Medyaradar CNN Türk'teki vurgunun peşini bırakmıyor! Cüzdan mı? Habercilik mi?

Radar Operatörü, CNNTÜRK'ü ve medya dünyasını sarsan CNN Türk Programlar Servisi üzerinden iki üst düzey yöneticinin içinde yer aldığı yolsuzluk iddialarında yeni bir perdeyi açtı.

RADAR OPERATÖRÜ editor@medyaradar.com

Değerli MedyaRadar okurları,

Bizleri yıllardır takip eden dostlarımız ve okuyucularımız bilir ki; bizler hep doğruların peşinde koştuk. Hiçbir yayın kuruluşu ile bir ‘çıkar’ ilişkimiz olmadı. Habercilik sığınağımız bu mecrada sizleri bilgilendirmeye çalıştık, çalışmaya da devam ediyoruz. Yıllardır yaptığımız gibi doğruları eğip- bükmeden olduğu gibi aktardık, aktarmaya da devam ediyoruz.…

Fincancı katırlarını bilmeyiniz yoktur! Gelin hikâyeyi Nasrettin Hoca’nın anlatımıyla biraz renklendirelim…

“Nasreddin Hoca, ahireti merak etmiş ve ne olduğunu öğrenmek için boş bir mezarın içine girmiş...

Derken bir gürültü duymuş ve mezardan çıkınca, çevreden geçmekte olan fincancı katırları ürkmüşler, fincanlar kırılmış dökülmüş, ortalık toz duman olmuş… Fincan yüklü katırların sahibi de eline bir odun alıp, “yer misin, yemez misin”, evire çevire bir güzel dövmüş Hoca’yı...

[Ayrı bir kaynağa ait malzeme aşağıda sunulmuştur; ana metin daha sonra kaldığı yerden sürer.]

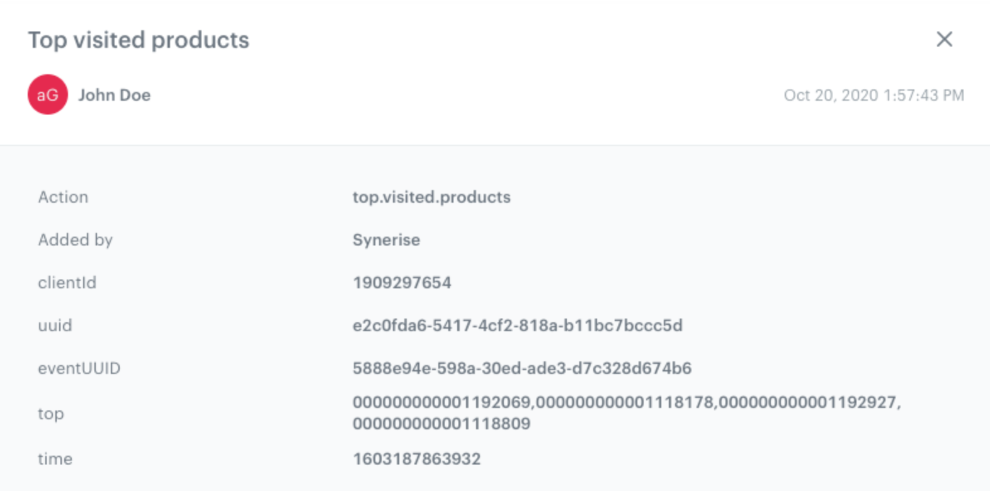Select the time value 1603187863932
The height and width of the screenshot is (491, 990).
tap(417, 459)
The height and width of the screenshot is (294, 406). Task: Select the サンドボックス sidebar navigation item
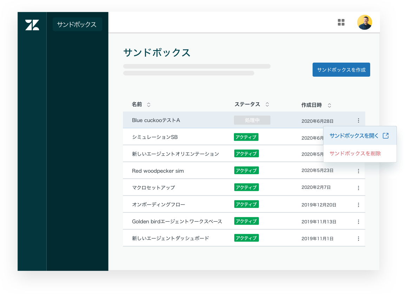coord(77,25)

Hoca eve dönünce karısı sormuş:

-Hoca, ahirette ne var ne yok?

Hoca da:

- “Fincancı katırlarını ürkütmezsen, demiş; hiçbir şey yok.”

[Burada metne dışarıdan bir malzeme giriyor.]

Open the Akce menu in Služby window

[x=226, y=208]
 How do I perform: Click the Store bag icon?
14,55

Evet Nasrettin Hoca’nın da dediği gibi ‘Fincancı katırlarını ürkütmezsen’ sorun yok!

Lakin biz ürküttük! Nasıl mı?

Demirören Medya’daki üst düzey iki yöneticinin kurdukları paralel şirket vasıtasıyla koskoca medya grubunu nasıl dolandırdıklarını anlatmıştık. Medya dünyasındaki son yılların en büyük vurgun iddialarında adı geçen Demirören Medya TV Grup Başkanı (çok havalı bir unvan değil mi?) Murat Yancı, iddialarla ilgili olarak bir internet sitesine açıklama yaptı. Belgeleriyle yazdığımız yazı için sadece “sistematik saldırı yapılıyor” dedi.

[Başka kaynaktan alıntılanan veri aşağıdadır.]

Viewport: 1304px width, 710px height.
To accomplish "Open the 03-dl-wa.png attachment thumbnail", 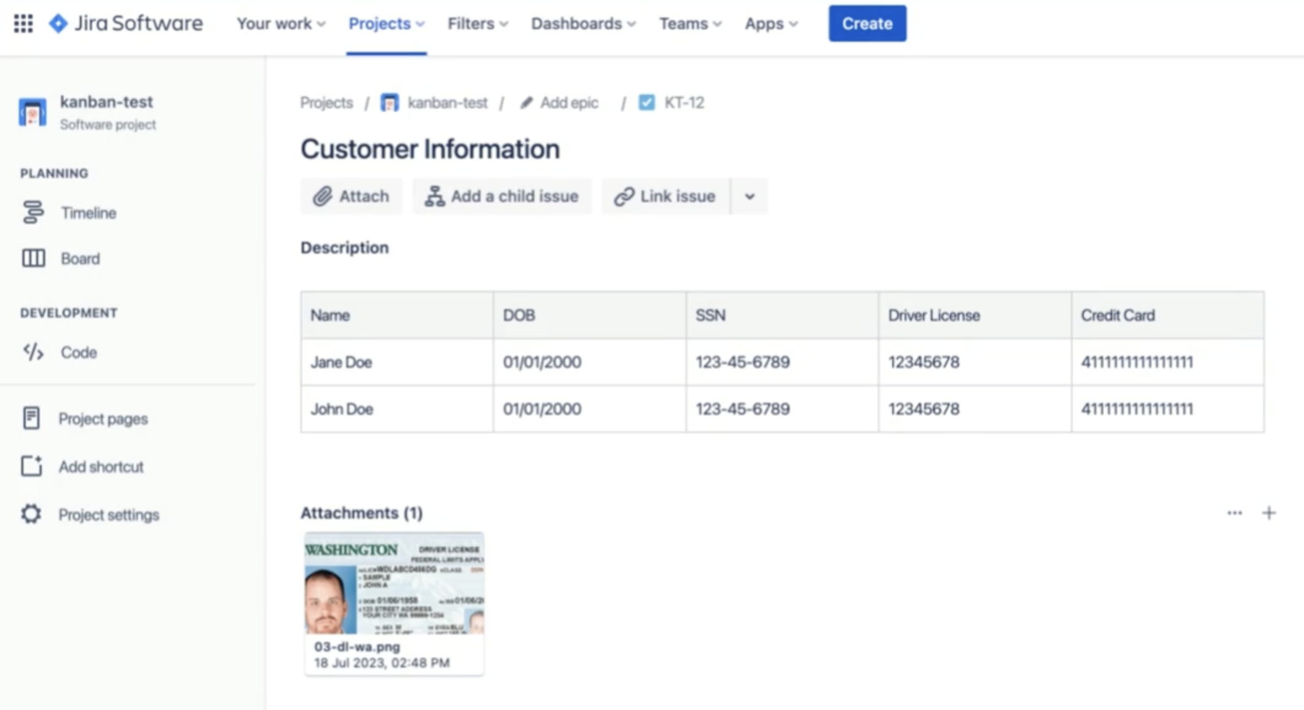I will coord(394,583).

Şair-Yazar Murathan Mungan'ın çok güzel bir sözü vardır... Der ki; "Türkiye'de her şey olursunuz, bir tek rezil olamazsınız"

Devam edelim…

Oysa bizim yaptığımız sistematik vurgunu anlatmaktı. Bu yazıda da o vurgun iddialarını belgeleriyle biraz daha ileriye götüreceğiz.

Nasıl mı yapacağız bunu?

Kanal D Haber ve CNNTÜRK tarafından çalışanların nasıl cüzdan ile habercilik arasında sıkıştırılğını anlatacağız.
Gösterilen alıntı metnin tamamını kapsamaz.